### Try it
Look through the listing below for the line containing "Task: Select the 반려동물 동반 가능 paw icon". Copy it and each line after it up to and including the line containing "Task: Click the", exactly, leaving out pictures.

### Data section

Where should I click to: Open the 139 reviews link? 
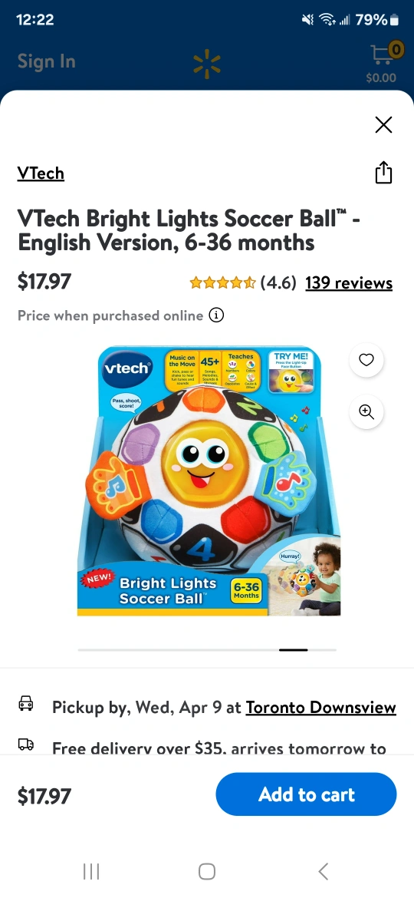(349, 283)
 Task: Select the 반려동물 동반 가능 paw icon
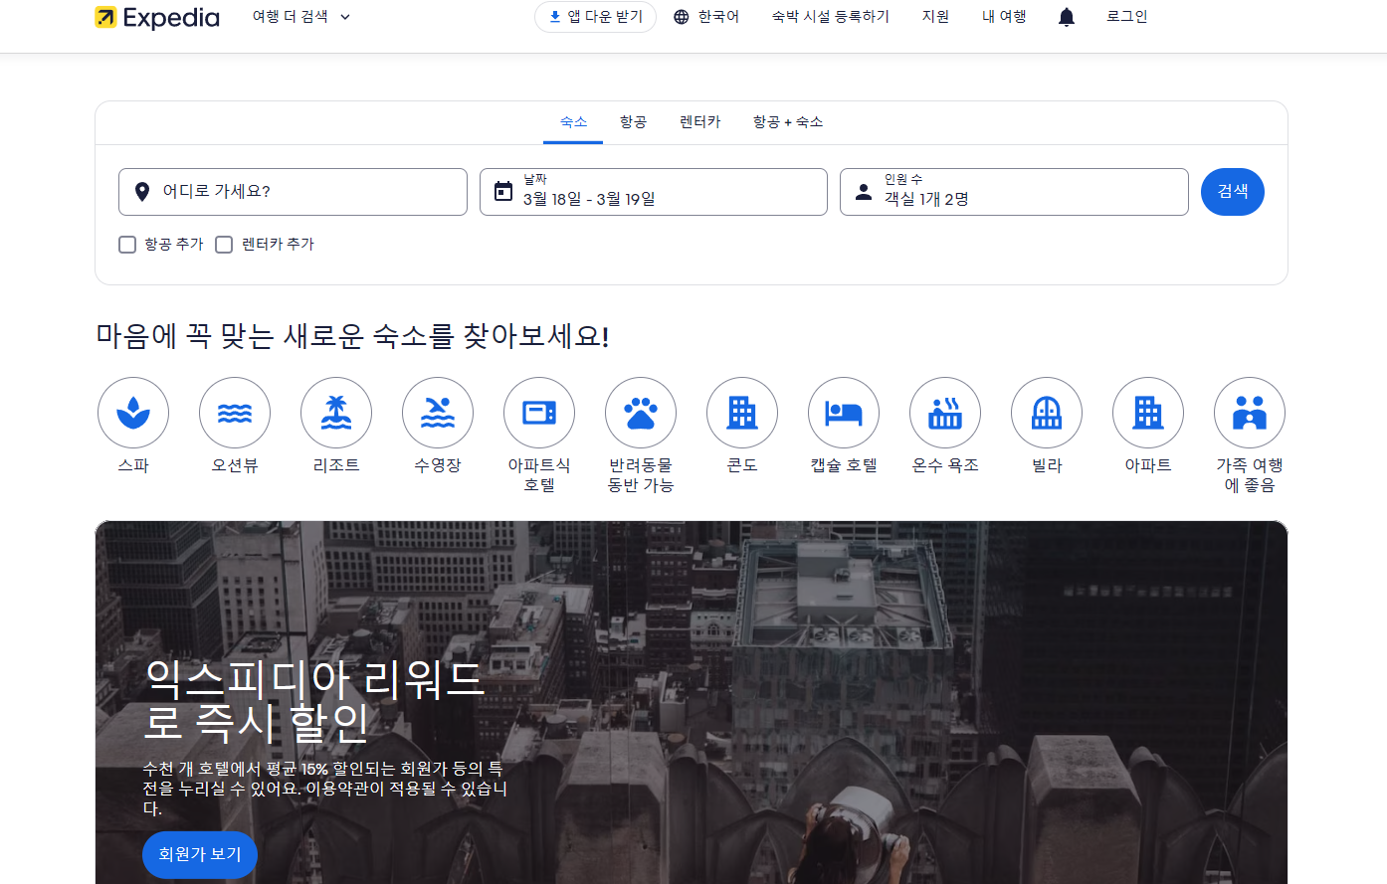(641, 412)
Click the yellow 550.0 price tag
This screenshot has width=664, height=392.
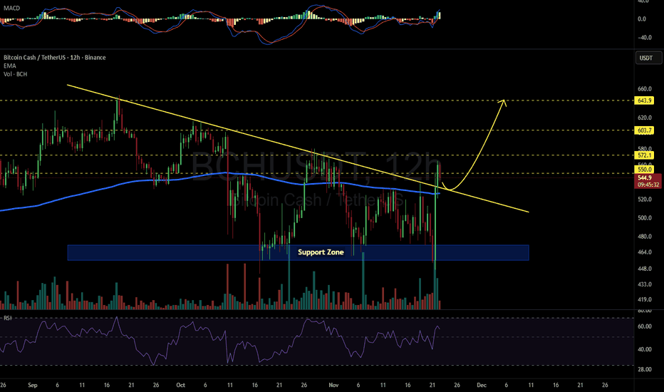pos(644,170)
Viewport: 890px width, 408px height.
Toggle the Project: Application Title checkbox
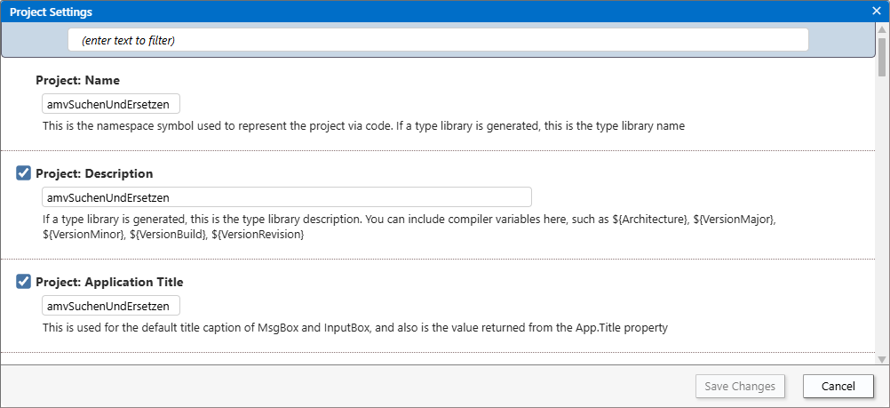click(x=24, y=282)
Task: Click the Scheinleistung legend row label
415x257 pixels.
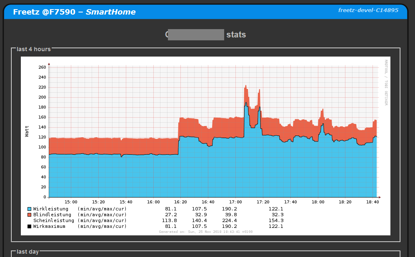Action: click(54, 220)
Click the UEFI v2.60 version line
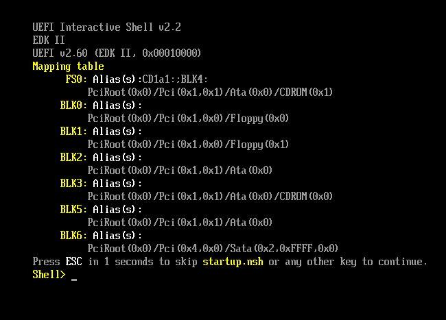The image size is (446, 320). click(x=117, y=53)
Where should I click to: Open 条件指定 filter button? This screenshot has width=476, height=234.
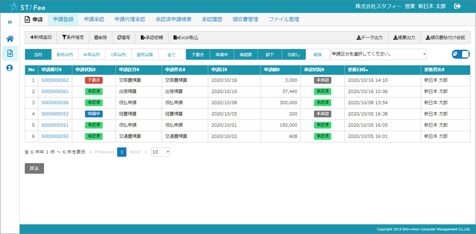tap(73, 37)
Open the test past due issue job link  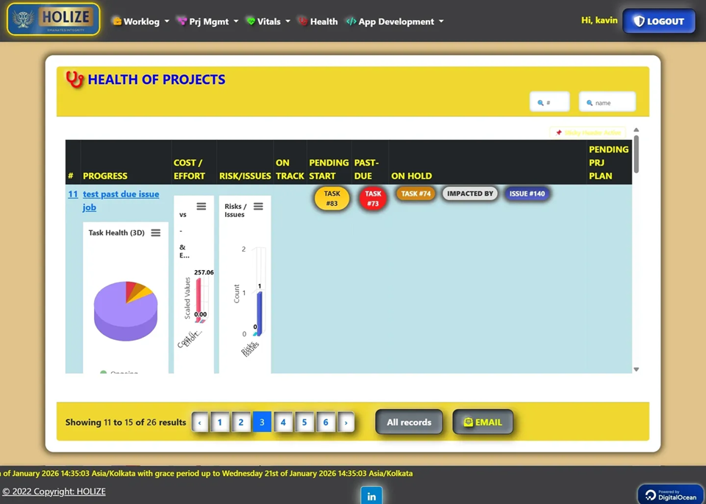point(121,200)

### Answer to this problem
 Task: Select the 반려동물 동반 가능 paw icon
(641, 412)
Click the yellow 550.0 price tag
This screenshot has width=664, height=392.
pos(644,170)
Viewport: 890px width, 408px height.
Toggle the Project: Application Title checkbox
click(x=24, y=282)
Task: Click the Scheinleistung legend row label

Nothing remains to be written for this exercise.